What she had done or desired to do he did not know; nor, had he known, would her slow methods have appealed to his coarser conception of what he called “evenin’ up” things.
He said: “It might be best to do what I said. I’d do it. You see, ma’am, it’s sure, and it don’t give no trouble.”
Greyhurst’s life hung on the issue of a minute of indecision. A wild anger came upon her at the thought of his escaping. A little flush grew on the pale cheek, and then faded.
“No,” she said. “I can wait.”
“Well,” returned Coffin, “it isn’t my notion of things. I’d just kill him and get done with him.”
“No; you must not do that.”
“It’ll be as you say. ’Bout these rose-bugs, they’re mighty troublesome, ma’am.”
He dismissed the matter lightly. He was a man of the Tennessee border, where women do not value a man who cannot shoot straight—a land of long-nourished hatreds, where men kill but do not steal, where the vendetta is medieval in the simplicity of its one demand.
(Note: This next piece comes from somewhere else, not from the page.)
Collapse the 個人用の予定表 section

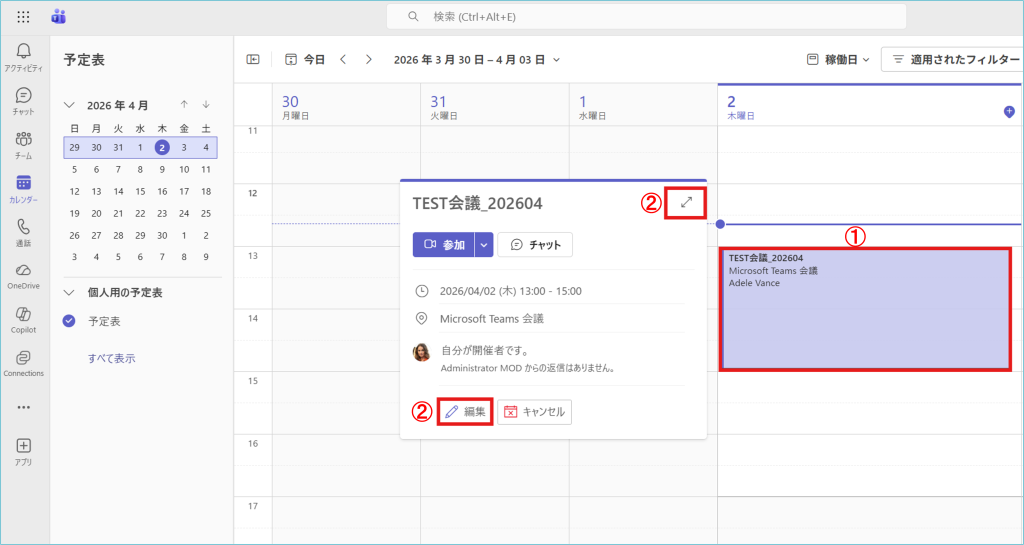point(69,293)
He could not comprehend the feeling which stayed his hand, but, nevertheless, he was entirely the vassal of her will.
She answered one or two questions about the flowers with some directions, and sent him away with roses for Mrs. March.
While her sister was thus engaged, Susan had been in the parlor in earnest talk with the new rector of the church at St. Ann. Very soon after her arrival she had added to her church work some care of the freed slaves, and, happy in the relief of new duties, had brought inspiriting good sense and money to aid the many forms of usefulness in which Mr. Kent was interested.
The rector had been talking of George Trescot.
“You must have met him,” said Susan.